Toll-like receptor 3 expression in myeloid cells is essential for efficient regeneration after acute pancreatitis in mice

Hidalgo-Sastre, A., Kuebelsbeck, L. A., Jochheim, L. S., Staufer, L. M., Altmayr, F., Johannes, W., Steiger, K., Ronderos, M., Hartmann, D., Huser, N., Schmid, R. M., Holzmann, B., and von Figura, G. (2021). Eur J Immunol 51, 1182-1194. doi: 10.1002/eji.202048771


Stringent regulation of the inflammatory response is crucial for normal tissue regeneration. Here, we analyzed the role of Toll-like receptor 3 (TLR3) in pancreatic regeneration after acute pancreatitis (AP).

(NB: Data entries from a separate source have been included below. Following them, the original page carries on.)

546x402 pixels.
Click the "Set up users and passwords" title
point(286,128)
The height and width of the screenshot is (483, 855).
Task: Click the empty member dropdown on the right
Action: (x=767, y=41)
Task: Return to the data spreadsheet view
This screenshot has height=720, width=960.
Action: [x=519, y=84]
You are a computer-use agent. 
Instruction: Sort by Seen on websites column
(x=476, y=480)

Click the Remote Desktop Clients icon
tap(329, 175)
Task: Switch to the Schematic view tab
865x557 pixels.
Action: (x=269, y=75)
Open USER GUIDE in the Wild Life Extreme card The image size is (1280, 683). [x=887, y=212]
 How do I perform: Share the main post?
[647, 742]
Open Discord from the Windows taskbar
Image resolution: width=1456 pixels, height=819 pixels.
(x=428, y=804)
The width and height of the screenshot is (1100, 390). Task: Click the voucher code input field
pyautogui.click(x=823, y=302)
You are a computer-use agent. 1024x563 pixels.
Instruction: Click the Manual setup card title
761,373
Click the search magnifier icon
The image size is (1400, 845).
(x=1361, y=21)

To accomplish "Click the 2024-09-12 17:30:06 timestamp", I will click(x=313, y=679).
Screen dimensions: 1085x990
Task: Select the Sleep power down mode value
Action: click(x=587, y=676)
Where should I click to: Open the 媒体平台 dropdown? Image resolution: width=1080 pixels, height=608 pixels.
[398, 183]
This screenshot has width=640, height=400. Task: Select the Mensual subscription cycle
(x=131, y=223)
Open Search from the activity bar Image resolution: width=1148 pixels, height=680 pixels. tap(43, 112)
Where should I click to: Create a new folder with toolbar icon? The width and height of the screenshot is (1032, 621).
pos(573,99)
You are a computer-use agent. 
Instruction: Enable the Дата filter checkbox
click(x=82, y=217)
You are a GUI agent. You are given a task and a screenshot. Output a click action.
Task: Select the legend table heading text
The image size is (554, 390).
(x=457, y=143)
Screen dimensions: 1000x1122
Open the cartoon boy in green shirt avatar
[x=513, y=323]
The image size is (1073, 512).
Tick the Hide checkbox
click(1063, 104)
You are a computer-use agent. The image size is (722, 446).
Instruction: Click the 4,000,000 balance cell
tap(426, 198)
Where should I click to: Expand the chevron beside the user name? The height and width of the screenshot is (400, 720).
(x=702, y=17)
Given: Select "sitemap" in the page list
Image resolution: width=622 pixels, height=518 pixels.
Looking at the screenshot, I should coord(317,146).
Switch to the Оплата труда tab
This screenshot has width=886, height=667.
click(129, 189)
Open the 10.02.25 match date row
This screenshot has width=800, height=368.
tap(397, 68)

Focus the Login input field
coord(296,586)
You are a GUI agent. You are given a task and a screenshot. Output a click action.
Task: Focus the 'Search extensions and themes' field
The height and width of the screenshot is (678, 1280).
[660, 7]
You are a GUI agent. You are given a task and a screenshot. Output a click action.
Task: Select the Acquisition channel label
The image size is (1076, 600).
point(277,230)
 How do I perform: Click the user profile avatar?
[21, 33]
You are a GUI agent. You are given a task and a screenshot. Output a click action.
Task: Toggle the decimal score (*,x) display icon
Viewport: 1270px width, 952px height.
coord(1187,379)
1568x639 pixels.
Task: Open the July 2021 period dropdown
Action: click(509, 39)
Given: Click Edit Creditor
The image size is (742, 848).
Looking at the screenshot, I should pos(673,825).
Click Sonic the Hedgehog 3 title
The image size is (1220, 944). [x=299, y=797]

AP was induced by caerulein treatment in mice with global TLR3 deficiency (TLR3OFF ) or in mice re-expressing TLR3 exclusively in the myeloid cell lineage (TLR3Mye ). Compared to WT mice, TLR3OFF mice had a markedly increased formation of acinar-to-ductal metaplasia (ADM) that persisted until day 7 after initiation of AP. Pancreatic tissue of WT mice was completely regenerated after 5 days with no detectable ADM structures. The enhancing effect of TLR3-deficiency on ADM formation was closely linked with an increased and prolonged accumulation of macrophages in pancreata of TLR3OFF mice. Importantly, the phenotype of TLR3OFF mice was rescued in TLR3Mye mice, demonstrating the causative role of myeloid cell selective TLR3 signaling. Moreover, in vitro stimulation of macrophages through TLR3 initiated cell death by a caspase-8-associated mechanism. Therefore, these findings provide evidence that TLR3 signaling in myeloid cells is sufficient to limit inflammation and ADM formation and to promote regeneration after AP. Notably, resolution of inflammation after AP was associated with macrophage sensitivity to TLR3-mediated cell death.